= Jeffry Korgen =

American writer and comic creator

Jeffry Korgen is an American writer and comic creator.

==Early life and education==
Korgen was raised in Slidell, Louisiana, and holds degrees in philosophy, pastoral ministry, and social work from Boston College.

==Career==
From 1998 to 2008 Korgen served The National Pastoral Life Center as Director of Social Ministries. In 2006 Paulist Press published his book My Lord & My God: Engaging Catholics in Social Ministry. In 2007, Orbis Books published his book Solidarity Will Transform the World: Stories of Hope from Catholic Relief Services.

While researching this book in 2006, Korgen interviewed Rwandans engaged in reconciliation efforts following the Rwandan Genocide. His results were published in America Magazine and showed evidence that peacebuilding projects by the Catholic Relief Services influenced several hundred Rwandan judges who tried cases against the perpetrators of the violence. He further asserts that the involvement of the church intended to improve the care of Rwandans against epidemics such as HIV.
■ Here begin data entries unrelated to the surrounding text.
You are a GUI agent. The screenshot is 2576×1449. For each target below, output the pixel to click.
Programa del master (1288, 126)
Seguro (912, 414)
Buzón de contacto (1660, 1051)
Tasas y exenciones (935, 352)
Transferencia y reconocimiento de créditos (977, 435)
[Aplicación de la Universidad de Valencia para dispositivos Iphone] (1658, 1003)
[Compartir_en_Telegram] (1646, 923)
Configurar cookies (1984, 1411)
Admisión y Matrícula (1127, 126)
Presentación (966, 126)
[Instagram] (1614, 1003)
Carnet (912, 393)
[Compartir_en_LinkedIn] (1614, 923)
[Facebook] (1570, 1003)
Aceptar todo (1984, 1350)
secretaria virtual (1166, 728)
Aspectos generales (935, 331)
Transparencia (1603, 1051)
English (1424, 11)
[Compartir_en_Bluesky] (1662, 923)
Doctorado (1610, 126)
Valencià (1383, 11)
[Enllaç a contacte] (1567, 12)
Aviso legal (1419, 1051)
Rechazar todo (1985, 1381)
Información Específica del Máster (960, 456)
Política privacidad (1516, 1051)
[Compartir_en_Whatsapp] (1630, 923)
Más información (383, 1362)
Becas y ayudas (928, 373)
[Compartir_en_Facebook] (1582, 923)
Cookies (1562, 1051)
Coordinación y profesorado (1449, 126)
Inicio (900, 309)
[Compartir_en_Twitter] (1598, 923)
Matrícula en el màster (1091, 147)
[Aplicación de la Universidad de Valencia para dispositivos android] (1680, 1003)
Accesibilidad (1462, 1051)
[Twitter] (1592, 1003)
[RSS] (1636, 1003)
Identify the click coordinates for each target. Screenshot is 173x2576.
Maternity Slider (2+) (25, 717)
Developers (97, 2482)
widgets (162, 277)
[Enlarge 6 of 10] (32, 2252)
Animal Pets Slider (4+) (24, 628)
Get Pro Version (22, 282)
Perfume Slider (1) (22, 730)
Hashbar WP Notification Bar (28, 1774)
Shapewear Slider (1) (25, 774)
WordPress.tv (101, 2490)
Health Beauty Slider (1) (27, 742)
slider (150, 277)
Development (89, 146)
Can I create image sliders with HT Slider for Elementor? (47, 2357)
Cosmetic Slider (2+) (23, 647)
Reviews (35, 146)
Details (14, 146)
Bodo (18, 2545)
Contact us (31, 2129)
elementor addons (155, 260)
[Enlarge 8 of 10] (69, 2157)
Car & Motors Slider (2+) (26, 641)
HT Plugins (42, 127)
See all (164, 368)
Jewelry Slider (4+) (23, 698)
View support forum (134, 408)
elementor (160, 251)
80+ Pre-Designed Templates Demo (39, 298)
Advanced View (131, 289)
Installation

In 2013, Interfaith Worker Justice published his graphic novel Wage Theft, which was sponsored by the US Conference of Catholic Bishops and the Archdiocese of Galveston-Houston
and set in Houston. Paul Buhle wrote of the book that “Throughout the novella, workers of varying demographics face wage theft’s presence in a number of occupations: restaurants, construction, dry cleaning and meatpacking, to name just a few. The comic concludes with reminders that demonstrations, legal aid and faith can renew a sense of dignity for workers who feel dehumanized by their employer’s abuse.” Korgen published the non-fiction book Beyond Empowerment: A Pilgrimage with the Catholic Campaign for Human Development in 2015.   Orbis also published his book The True Cost of Low Prices: The Violence of Globalization.

In 2024 Paulist Press published the graphic novel Dorothy Day: Radical Devotion, based upon the life of the eponymous protagonist. A review in the National Catholic Reporter stated that the book’s, “integrated seriousness and humor seems a fitting tribute for Day, who in her wisdom always took the world much more seriously than she took herself. Most essentially, Radical Devotion offers an invaluable compendium for those who want to learn about Dorothy, warts and all.” From 2014 to 2022 Korgen also coordinated the effort of the Archdiocese of New York’s towards the canonization of Dorothy Day.

Korgen has presented at Cambridge University’s Von Hügel Institute for Critical Catholic Inquiry and served as Executive Director of the Department of Diocesan Planning for the Diocese of Metuchen from 2008 to 2014, where he participated as a Greenfaith Fellow.